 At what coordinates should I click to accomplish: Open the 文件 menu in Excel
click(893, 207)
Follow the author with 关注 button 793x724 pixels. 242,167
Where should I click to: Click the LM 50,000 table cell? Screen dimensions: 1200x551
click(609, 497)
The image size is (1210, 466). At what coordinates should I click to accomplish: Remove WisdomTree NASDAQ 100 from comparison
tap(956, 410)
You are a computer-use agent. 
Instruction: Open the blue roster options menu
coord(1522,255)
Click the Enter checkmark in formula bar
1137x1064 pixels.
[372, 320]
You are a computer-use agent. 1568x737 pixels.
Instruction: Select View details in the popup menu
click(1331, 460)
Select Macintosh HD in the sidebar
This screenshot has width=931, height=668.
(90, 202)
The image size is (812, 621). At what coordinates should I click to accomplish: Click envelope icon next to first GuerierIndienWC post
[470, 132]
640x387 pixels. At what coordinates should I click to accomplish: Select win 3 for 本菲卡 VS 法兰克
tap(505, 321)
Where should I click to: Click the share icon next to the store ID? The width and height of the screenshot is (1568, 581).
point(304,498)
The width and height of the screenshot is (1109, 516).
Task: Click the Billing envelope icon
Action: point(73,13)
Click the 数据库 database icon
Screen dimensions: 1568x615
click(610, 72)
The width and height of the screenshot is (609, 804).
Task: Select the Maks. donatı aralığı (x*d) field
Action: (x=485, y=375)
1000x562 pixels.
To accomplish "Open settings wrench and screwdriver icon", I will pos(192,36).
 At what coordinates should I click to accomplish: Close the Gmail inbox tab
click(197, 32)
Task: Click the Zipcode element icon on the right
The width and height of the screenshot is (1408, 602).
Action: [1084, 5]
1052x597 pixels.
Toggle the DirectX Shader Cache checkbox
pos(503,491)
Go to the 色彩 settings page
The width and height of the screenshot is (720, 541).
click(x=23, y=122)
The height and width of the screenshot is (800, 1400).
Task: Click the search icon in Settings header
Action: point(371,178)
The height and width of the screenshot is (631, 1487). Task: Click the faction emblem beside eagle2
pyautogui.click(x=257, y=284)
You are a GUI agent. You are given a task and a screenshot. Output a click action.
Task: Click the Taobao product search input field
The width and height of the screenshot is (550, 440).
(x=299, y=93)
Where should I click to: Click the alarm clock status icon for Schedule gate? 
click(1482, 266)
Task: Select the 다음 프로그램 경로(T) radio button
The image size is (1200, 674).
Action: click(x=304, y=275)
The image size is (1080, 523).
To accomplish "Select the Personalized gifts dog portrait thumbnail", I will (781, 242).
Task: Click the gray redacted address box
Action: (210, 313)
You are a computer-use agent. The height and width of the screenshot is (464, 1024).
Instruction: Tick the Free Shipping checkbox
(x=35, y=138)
|---|
As the answer, set down only the lines from the data above between the one holding "Task: Click the Zipcode" and the one holding "The image size is (1080, 523).", inclusive, exactly as they read.

Task: Click the Zipcode element icon on the right
The width and height of the screenshot is (1408, 602).
Action: [1084, 5]
1052x597 pixels.
Toggle the DirectX Shader Cache checkbox
pos(503,491)
Go to the 色彩 settings page
The width and height of the screenshot is (720, 541).
click(x=23, y=122)
The height and width of the screenshot is (800, 1400).
Task: Click the search icon in Settings header
Action: point(371,178)
The height and width of the screenshot is (631, 1487). Task: Click the faction emblem beside eagle2
pyautogui.click(x=257, y=284)
You are a GUI agent. You are given a task and a screenshot. Output a click action.
Task: Click the Taobao product search input field
The width and height of the screenshot is (550, 440).
(x=299, y=93)
Where should I click to: Click the alarm clock status icon for Schedule gate? 
click(1482, 266)
Task: Select the 다음 프로그램 경로(T) radio button
The image size is (1200, 674).
Action: click(x=304, y=275)
The image size is (1080, 523).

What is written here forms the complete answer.